(RECORDS TO PROCESS)

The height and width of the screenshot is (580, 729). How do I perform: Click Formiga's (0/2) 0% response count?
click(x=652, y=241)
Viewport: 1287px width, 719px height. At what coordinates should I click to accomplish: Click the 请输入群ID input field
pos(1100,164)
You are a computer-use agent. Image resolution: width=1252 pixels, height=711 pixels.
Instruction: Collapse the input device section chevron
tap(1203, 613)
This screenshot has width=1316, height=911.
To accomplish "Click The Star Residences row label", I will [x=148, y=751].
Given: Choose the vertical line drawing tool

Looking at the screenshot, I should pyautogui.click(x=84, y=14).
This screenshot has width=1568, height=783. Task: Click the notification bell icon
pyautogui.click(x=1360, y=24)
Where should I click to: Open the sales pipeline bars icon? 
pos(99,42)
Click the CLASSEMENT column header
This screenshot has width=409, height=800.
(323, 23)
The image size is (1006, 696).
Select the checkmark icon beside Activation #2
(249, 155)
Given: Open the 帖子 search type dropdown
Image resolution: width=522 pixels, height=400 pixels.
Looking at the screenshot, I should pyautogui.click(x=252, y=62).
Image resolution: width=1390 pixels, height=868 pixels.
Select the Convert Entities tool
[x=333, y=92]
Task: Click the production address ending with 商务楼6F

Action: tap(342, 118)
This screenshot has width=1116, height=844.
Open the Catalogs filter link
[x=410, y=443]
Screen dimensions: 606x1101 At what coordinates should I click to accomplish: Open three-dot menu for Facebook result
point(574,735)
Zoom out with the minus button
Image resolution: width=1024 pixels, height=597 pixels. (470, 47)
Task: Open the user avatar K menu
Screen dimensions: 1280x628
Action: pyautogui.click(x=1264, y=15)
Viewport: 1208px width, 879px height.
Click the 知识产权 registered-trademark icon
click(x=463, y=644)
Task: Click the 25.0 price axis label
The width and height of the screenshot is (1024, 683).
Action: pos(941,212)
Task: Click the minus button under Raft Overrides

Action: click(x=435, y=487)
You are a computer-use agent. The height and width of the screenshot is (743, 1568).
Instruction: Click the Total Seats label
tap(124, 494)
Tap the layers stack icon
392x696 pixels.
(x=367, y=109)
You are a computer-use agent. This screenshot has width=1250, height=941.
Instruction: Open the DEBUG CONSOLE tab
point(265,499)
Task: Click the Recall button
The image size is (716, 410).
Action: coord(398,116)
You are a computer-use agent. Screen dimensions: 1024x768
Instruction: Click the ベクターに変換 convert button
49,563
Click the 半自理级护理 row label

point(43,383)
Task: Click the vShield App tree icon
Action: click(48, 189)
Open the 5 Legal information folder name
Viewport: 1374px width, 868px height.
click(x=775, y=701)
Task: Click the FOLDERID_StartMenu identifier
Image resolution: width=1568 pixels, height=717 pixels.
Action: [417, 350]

(End RECORDS TO PROCESS)

= WORK ORDER =
Your answer should be the lines of the listing above between the line holding "Instruction: Click the ベクターに変換 convert button" and the line holding "Task: Click the FOLDERID_StartMenu identifier", inclusive, restated word for word and alone.

= ANSWER TO THIS PROBLEM =
Instruction: Click the ベクターに変換 convert button
49,563
Click the 半自理级护理 row label

point(43,383)
Task: Click the vShield App tree icon
Action: click(48, 189)
Open the 5 Legal information folder name
Viewport: 1374px width, 868px height.
click(x=775, y=701)
Task: Click the FOLDERID_StartMenu identifier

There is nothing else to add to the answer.